In VoIP systems, UDP is the common path for both SIP signaling and RTP media. It skips the heavy “are you there?” overhead of TCP and simply pushes packets out as fast as the network allows. That is great for delay-sensitive voice, but it forces phones, PBXs, and jitter buffers to handle loss and jitter on their own.
How does UDP differ from TCP for VoIP calls?
When people hear “unreliable UDP”, they often wonder why we use it for phone calls instead of the safer TCP. It feels wrong at first.
UDP sends small packets with no connection, no retransmission, and no ordering, while TCP adds three-way handshakes, streams, retransmissions, and flow control. For VoIP, UDP’s low delay usually beats TCP’s reliability.

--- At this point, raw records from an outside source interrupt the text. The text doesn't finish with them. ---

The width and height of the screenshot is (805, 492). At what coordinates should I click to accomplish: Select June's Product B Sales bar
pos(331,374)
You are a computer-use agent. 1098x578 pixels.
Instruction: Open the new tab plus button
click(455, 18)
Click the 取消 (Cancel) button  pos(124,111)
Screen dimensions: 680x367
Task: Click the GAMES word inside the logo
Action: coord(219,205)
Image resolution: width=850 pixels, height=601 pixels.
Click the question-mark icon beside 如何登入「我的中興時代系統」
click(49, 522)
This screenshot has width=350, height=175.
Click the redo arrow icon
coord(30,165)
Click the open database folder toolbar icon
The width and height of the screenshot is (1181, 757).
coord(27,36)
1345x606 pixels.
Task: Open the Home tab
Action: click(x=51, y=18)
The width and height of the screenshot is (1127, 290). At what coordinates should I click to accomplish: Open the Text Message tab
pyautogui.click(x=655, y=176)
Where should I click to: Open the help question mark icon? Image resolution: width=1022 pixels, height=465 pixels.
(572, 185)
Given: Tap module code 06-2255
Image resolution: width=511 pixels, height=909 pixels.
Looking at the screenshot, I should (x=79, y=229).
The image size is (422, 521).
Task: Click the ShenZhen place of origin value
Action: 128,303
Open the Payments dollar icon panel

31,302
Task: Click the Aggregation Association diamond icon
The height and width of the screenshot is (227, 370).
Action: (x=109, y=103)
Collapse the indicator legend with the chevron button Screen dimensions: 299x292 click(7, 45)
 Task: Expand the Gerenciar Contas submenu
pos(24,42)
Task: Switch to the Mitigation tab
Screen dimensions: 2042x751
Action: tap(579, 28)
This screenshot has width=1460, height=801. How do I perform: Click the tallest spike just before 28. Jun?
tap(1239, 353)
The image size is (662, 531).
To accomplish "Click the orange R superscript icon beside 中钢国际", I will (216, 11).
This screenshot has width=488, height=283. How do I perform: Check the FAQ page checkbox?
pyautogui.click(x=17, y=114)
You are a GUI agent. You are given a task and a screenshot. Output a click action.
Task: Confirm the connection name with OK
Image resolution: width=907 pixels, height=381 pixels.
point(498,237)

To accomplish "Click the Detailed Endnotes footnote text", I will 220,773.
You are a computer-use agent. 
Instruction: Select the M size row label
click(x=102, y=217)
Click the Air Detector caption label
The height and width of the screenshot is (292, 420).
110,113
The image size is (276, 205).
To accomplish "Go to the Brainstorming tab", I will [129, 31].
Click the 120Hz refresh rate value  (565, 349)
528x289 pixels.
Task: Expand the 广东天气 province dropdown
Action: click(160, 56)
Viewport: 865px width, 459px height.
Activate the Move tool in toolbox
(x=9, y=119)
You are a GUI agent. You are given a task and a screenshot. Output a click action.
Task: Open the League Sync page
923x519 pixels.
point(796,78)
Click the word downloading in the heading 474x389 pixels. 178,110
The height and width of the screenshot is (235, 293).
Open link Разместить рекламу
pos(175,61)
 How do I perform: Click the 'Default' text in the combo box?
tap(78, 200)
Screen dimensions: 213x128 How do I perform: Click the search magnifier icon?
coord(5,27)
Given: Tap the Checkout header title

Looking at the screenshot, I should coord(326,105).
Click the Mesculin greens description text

TCP vs UDP at a glance for voice
TCP and UDP both sit on top of IP, but they behave very differently:
| Feature | UDP | TCP |
|---|---|---|
| Connection setup | None (connectionless) | Three-way handshake |
| Delivery guarantee | Best effort only | Reliable, retransmits lost data |
| Ordering | Not guaranteed | In-order byte stream |
| Header size | 8 bytes | 20+ bytes |
| Congestion control | None built-in | Built-in (slow start, backoff, etc.) |
| Typical VoIP use | SIP signaling, RTP / SRTP media | Some SIP trunks, TLS, large SIP messages |
For VoIP, the key trade-off is simple:
- TCP will retry lost packets and keep them in order, but those retries add delay.
- UDP will drop lost packets and move on, keeping latency low but allowing gaps.
In a file transfer, you want every byte. In a live call, you want fresh audio more than you want perfect recovery of old packets.
UDP for RTP media and often for SIP
In a normal VoIP call:
- The voice travels as Real-time Transport Protocol (RTP) 4 or SRTP over UDP. Each packet carries, for example, 20 ms of audio.
- If a packet is lost, the receiver does not request a resend. It uses packet loss concealment instead.
- If packets arrive a bit late, the jitter buffer can smooth them out.
For SIP signaling, many phones also use UDP by default:
- SIP messages are small.
- Calls do not need constant heavy signaling once they are set up.
- Timeouts and retries happen at the SIP layer, not in TCP.
Some providers and PBXs prefer SIP over TCP or TLS, especially when messages are large (for example, many contacts in a single REGISTER) or when they need reliable transport over long-haul links. But even then, the actual voice media almost always stays on UDP.
For real-time voice, UDP is like a fast but unforgiving road. It gets your packets there quickly, but it will not go back if something falls off. That job belongs to jitter buffers, codecs, and smart design.
Why do many SIP phones use UDP by default?
When you open the web page of a SIP phone and see “Transport: UDP / TCP / TLS”, the default is usually UDP. This is not laziness; it is a design choice.
Most SIP phones default to UDP because it has low overhead, simple behavior for small messages, good support from carriers, and predictable performance for large deployments—especially when media already uses UDP.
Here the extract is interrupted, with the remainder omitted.